__Document extract__.
========================

Today, I was truly frightened
Ever wonder what you would really do if a patient attacked you? Sure, we all might have ideas on what we’d do, but -much in the same way that we thought we would know what we would do when we grew up- we really don’t know what we would do until we are faced with the situation. In Emergency Medicine, some part of me believes assault is an inevitable occurance. The vast amount of people we see, the vast amount of people to whom we refuse narcotics, the amount of crises we see, the amount of people we give soul crushing news to....it seems more than likely you will meet at least one person who will lash out at the most immediate person - and as the nurse, that person is more than likely you. Today, I got a glimpse into that piece of myself. Today, for the first time in my life, I was worried about my immediate safety. The story has a good outcome for me because I am typing this message. But this is a story of how fast things change in the Emergency Department.
My coworker who had the zone neighboring mine received a patient who was vomiting, drunk, and possibly defecating on himself. I could smell him far before I could see him and counted my lucky stars that he was hers and not mine, because after the week I’ve had, I had no will to deal with that drama. So, I go about my work and taking care of one of my critical patients.

========================

[Pixel coordinate grounding data]
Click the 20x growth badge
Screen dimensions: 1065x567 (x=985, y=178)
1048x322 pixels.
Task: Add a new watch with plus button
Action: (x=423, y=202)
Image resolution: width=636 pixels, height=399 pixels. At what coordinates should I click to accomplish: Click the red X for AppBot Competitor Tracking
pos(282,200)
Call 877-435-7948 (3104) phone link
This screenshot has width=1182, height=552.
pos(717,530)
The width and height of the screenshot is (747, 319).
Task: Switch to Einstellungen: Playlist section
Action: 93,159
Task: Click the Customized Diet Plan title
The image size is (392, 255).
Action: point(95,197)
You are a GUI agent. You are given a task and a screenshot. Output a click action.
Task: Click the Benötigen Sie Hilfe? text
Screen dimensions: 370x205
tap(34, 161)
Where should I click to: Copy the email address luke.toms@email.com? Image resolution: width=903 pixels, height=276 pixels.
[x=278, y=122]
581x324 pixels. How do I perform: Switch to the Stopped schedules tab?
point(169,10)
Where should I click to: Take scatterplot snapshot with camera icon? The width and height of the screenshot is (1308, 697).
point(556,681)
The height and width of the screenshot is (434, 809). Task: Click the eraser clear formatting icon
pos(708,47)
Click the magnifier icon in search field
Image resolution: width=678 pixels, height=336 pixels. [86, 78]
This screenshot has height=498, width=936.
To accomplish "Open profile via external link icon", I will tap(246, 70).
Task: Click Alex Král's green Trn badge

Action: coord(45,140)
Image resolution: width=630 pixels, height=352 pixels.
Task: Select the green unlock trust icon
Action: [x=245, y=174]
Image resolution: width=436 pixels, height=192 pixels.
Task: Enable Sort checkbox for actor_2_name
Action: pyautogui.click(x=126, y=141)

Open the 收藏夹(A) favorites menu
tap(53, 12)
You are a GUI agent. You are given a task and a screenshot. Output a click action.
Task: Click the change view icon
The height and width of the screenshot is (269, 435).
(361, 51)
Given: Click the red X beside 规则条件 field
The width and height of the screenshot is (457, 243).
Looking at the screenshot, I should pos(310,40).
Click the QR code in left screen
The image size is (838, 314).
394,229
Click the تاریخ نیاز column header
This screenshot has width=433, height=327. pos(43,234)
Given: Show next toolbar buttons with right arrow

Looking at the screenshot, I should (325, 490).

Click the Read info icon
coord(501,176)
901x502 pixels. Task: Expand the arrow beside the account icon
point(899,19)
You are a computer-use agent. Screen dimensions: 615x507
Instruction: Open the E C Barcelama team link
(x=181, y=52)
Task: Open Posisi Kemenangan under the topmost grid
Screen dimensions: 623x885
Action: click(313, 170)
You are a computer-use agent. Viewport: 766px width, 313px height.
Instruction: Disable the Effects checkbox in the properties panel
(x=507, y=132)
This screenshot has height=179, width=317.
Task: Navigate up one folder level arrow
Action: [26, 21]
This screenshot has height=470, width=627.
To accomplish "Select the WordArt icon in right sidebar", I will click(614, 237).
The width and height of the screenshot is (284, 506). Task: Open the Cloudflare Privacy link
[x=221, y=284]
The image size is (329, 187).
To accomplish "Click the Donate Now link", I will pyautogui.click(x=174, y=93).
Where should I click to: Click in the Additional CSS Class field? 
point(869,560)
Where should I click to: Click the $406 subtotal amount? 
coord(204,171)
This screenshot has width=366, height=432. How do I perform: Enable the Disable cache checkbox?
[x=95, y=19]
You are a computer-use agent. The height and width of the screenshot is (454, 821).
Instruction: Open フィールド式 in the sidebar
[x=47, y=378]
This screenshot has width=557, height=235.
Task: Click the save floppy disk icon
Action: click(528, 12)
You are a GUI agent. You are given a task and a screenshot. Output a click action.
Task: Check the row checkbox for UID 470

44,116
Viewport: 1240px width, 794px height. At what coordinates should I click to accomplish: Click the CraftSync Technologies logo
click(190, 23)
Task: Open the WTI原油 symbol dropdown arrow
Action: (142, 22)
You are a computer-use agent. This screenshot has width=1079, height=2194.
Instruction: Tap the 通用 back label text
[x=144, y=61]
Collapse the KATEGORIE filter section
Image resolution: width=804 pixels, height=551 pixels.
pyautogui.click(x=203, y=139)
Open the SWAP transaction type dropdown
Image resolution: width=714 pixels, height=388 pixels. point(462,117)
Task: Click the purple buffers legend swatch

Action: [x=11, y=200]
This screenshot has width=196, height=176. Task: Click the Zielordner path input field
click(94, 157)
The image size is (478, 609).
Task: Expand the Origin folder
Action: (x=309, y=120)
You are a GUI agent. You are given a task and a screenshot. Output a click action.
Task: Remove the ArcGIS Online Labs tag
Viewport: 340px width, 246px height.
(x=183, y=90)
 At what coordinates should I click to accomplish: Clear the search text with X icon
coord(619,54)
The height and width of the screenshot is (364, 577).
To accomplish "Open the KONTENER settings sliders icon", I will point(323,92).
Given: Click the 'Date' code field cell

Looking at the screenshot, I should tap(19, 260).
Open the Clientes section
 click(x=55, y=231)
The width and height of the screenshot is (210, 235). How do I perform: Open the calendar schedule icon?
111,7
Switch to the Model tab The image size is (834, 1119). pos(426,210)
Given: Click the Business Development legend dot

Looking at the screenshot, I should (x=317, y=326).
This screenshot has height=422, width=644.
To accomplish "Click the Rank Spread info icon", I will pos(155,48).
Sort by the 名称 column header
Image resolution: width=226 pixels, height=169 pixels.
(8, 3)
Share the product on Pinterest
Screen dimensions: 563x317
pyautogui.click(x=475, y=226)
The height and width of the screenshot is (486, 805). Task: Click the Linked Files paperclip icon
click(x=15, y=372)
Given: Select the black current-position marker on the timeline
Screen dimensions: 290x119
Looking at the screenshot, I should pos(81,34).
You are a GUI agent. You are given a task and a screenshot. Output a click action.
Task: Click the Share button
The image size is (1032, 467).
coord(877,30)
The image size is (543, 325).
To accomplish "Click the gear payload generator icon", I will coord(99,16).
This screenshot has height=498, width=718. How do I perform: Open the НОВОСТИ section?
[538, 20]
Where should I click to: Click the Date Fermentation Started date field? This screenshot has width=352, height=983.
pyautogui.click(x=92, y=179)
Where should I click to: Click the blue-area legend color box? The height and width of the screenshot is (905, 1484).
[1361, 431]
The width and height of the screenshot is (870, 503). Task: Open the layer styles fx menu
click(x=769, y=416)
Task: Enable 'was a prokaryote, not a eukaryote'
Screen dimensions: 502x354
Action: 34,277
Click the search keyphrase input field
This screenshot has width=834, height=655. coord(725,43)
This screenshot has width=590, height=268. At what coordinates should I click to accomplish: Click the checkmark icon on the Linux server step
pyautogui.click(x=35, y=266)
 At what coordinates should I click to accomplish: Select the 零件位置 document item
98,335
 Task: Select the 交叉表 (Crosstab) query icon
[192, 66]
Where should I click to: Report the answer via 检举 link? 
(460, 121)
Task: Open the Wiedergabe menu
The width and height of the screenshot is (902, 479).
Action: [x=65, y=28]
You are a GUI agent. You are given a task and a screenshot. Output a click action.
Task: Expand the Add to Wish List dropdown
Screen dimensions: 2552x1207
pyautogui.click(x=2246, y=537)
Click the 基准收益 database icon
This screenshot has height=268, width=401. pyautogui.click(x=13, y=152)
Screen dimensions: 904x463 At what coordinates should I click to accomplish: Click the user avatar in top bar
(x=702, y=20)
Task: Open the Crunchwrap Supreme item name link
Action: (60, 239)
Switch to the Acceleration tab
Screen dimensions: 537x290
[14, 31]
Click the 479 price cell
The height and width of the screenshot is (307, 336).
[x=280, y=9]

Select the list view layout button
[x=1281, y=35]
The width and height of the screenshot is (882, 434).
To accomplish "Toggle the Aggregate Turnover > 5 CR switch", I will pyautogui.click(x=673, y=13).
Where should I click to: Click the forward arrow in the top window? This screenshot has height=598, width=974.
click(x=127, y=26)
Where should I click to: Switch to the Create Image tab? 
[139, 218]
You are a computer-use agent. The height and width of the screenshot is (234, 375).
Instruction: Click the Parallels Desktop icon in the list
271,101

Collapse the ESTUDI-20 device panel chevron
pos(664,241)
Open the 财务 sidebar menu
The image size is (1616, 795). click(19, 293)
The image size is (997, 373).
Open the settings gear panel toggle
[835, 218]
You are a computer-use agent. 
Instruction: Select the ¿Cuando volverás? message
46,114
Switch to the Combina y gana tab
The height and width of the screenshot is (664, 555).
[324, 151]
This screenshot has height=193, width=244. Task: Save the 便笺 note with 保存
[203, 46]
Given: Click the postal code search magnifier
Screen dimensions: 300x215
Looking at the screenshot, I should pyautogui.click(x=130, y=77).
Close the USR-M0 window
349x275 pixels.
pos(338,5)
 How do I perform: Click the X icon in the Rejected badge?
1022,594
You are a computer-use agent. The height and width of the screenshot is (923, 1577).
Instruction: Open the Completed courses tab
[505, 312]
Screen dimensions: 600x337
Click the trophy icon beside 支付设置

========================

__Task requirements__.
1 > Copy the stretch of the Emergency Department post from "My coworker who" through "my critical patients.".
2 > Do these statements agree with the Emergency Department post? Answer yes or no for each, quoting the deciding words.
(a) The writer had felt worried about their immediate safety before this day.
(b) The vomiting, drunk patient was received by the writer's coworker.
(c) The writer was glad the patient was not theirs.
3 > What things does the Emergency Department post list as reasons it seems likely you will meet someone who lashes out?
These lines are separate material, apart from the Emergency Department post.

__Answers to the problems__.
1 >
My coworker who had the zone neighboring mine received a patient who was vomiting, drunk, and possibly defecating on himself. I could smell him far before I could see him and counted my lucky stars that he was hers and not mine, because after the week I’ve had, I had no will to deal with that drama. So, I go about my work and taking care of one of my critical patients.

2 >
(a) No: "Today, for the first time in my life, I was worried about my immediate safety."
(b) Yes: "My coworker who had the zone neighboring mine received a patient who was vomiting, drunk, and possibly defecating on himself."
(c) Yes: "counted my lucky stars that he was hers and not mine"

3 >
- the vast amount of people we see
- the vast amount of people to whom we refuse narcotics
- the amount of crises we see
- the amount of people we give soul crushing news to